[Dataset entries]
◆ ◆ ◆
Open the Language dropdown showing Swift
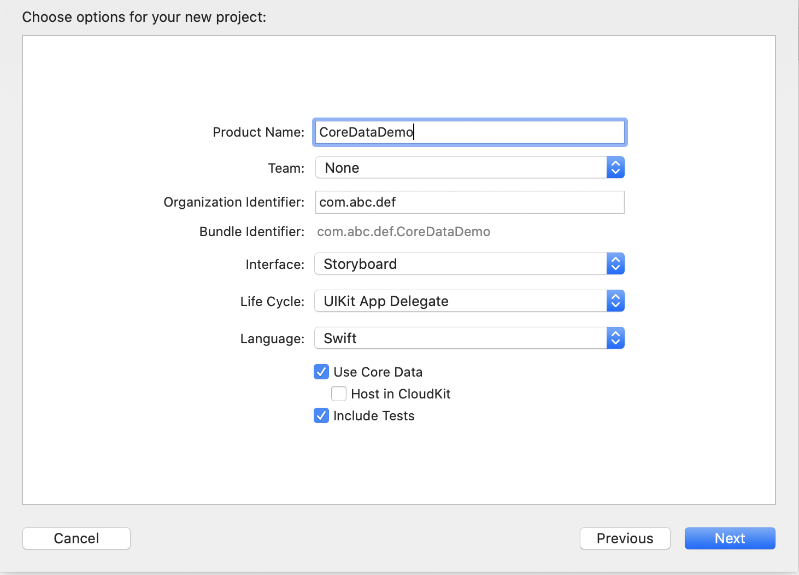460,338
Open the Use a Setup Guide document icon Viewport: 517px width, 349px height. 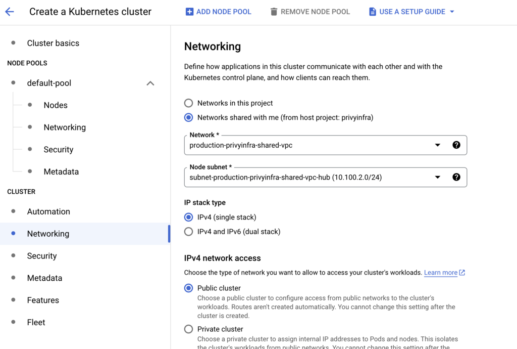[372, 11]
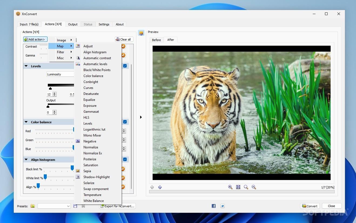
Task: Click the fit-to-window preview icon
Action: point(238,187)
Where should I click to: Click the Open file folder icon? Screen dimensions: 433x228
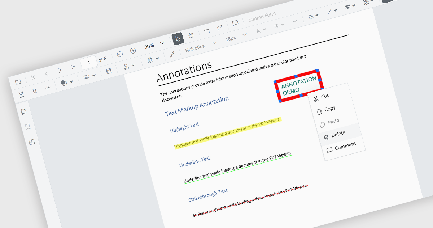[18, 82]
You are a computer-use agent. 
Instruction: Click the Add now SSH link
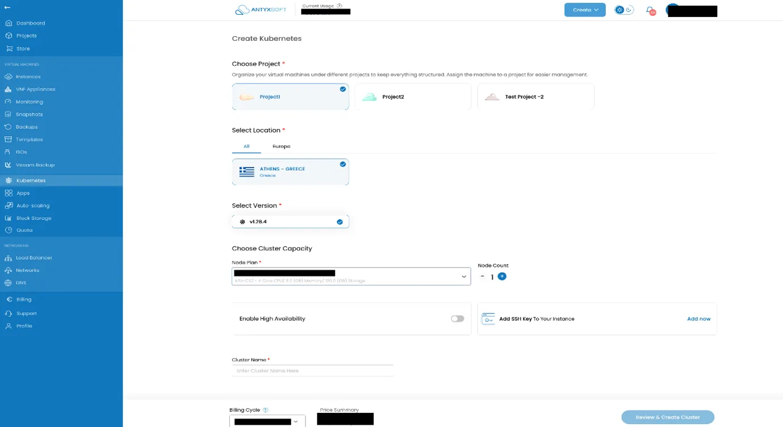coord(698,319)
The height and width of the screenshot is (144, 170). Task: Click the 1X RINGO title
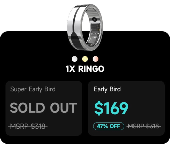(85, 69)
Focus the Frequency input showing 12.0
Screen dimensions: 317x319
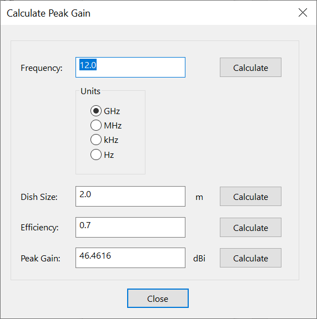pyautogui.click(x=130, y=68)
◆ ◆ ◆
Description of the task: Transcribe nothing but the lines from the one containing "Where should I" through the final line of the records, exactly as written and without pictures.

Exercise answer:
Where should I click to: Click the Open file folder icon? Screen dimensions: 433x228
[18, 82]
You are a computer-use agent. 
Instruction: Click the Add now SSH link
coord(698,319)
The height and width of the screenshot is (144, 170). Task: Click the 1X RINGO title
(85, 69)
Focus the Frequency input showing 12.0
Screen dimensions: 317x319
pyautogui.click(x=130, y=68)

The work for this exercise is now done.